Time to act now on MDR-TB

Paidamoyo Chipunza, Zimbabwe
(First published in The Herald, Zimbabwe on 26th March 2013): After two grueling years of treatment, Chipo Mhlanga, 48 (not her real name) is one of the first patients in Zimbabwe to be successfully treated of multi-drug resistant tuberculosis (MDR-TB). Speaking from her home in Epworth, Ms Mhlanga said she first showed symptoms of TB in 2006 after caring for four members of her family who had the disease. She said after eight months of treatment, and without screening her to confirm whether the treatment had been successful, she was taken off TB medication by her doctor who declared she was “looking much better.”

“Over the following few months, I was in and out of hospital with fever and a dry cough that would not shift. I grew thinner and thinner, my condition got worse and having lost almost half of my body weight, a neighbor eventually advised me to seek treatment from the Medecins Sans Frontieres clinic in the area, which was treating TB,” she recalled.

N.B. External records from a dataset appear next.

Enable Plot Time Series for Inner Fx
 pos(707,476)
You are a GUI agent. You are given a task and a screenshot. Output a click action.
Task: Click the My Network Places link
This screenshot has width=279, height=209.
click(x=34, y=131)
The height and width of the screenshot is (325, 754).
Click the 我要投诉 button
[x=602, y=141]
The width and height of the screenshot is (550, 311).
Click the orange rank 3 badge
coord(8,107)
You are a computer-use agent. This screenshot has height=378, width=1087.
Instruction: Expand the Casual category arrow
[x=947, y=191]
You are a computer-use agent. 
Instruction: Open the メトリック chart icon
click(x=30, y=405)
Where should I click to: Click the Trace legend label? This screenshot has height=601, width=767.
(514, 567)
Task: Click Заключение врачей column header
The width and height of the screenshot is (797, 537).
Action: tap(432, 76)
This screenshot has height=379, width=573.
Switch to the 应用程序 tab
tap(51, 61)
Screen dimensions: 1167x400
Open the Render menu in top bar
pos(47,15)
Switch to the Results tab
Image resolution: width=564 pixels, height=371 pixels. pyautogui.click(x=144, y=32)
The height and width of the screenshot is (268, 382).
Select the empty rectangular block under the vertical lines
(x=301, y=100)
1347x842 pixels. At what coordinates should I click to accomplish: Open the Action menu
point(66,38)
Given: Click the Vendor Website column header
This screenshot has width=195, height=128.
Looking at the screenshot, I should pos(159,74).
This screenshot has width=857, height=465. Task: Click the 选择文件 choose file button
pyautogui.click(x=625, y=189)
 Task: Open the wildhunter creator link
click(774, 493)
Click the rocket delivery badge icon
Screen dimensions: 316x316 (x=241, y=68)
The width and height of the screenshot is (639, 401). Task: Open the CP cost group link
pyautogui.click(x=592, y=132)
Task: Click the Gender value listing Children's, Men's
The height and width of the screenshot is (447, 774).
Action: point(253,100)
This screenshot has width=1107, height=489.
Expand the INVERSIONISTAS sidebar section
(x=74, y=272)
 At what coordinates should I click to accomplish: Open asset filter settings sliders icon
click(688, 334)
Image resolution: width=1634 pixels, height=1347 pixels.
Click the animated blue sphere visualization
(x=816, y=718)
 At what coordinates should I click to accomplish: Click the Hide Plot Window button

Ms Mhlanga said following a visit to the clinic she was diagnosed with a strain of TB resistant to the usual drugs- thus DR-TB. At that time, treatment for drug resistant TB in Zimbabwe was limited and centralized.

“At times, my mother would cough out blood almost half a 20 litre bucket, it was terrible and an experience I would never want to witness on anyone else again,” Ms Mhlanga's daughter 24 year old daughter Judith who was sitting in during the interview interjected.

“I never thought she would survive. I thought we'll lose her one of the days,” she said starring directly into her mother's face. Ms Mhlanga was eventually put on treatment in December 2010 but again hers was not an easy road. She said the treatment involved daily injections and a cocktail of highly toxic pills, which made her vomit, lose appetite and sometimes hallucinate.

The treatment took her two years since then, but gladly, she adhered to it up until the last day resulting in her successfully treated of MDR-TB. “I felt like I had bugs crawling inside of my head when I was on treatment. Sometimes, I felt like stopping the medication but my daughter and my doctor advised against my decision saying it will do no good at all.

“Two years was just too much for me. Worse with the hallucinations and the vomiting, it was really a tough time for me,” she said. Ms Mhlanga's story is typical of what other people with MDR-TB are going through in Zimbabwe. MDR-TB usually develops among patients who have previously failed TB treatment, but current trends shows that the condition can be transmited in its own right as evidenced by it being diagnosed in patients never on TB treatment.

The actual burden of MDR-TB is not known because of inadequate testing machines at all health centres in the country and also because of the stigma surrounding TB in general. Further, treating and managing of MDR-TB is quiet expensive costing an average of US$4 000 to treat one person. However, according to the Aids and TB Unit in the Ministry of Health and Child Welfare approximately 40 patients in the country have MDR-TB.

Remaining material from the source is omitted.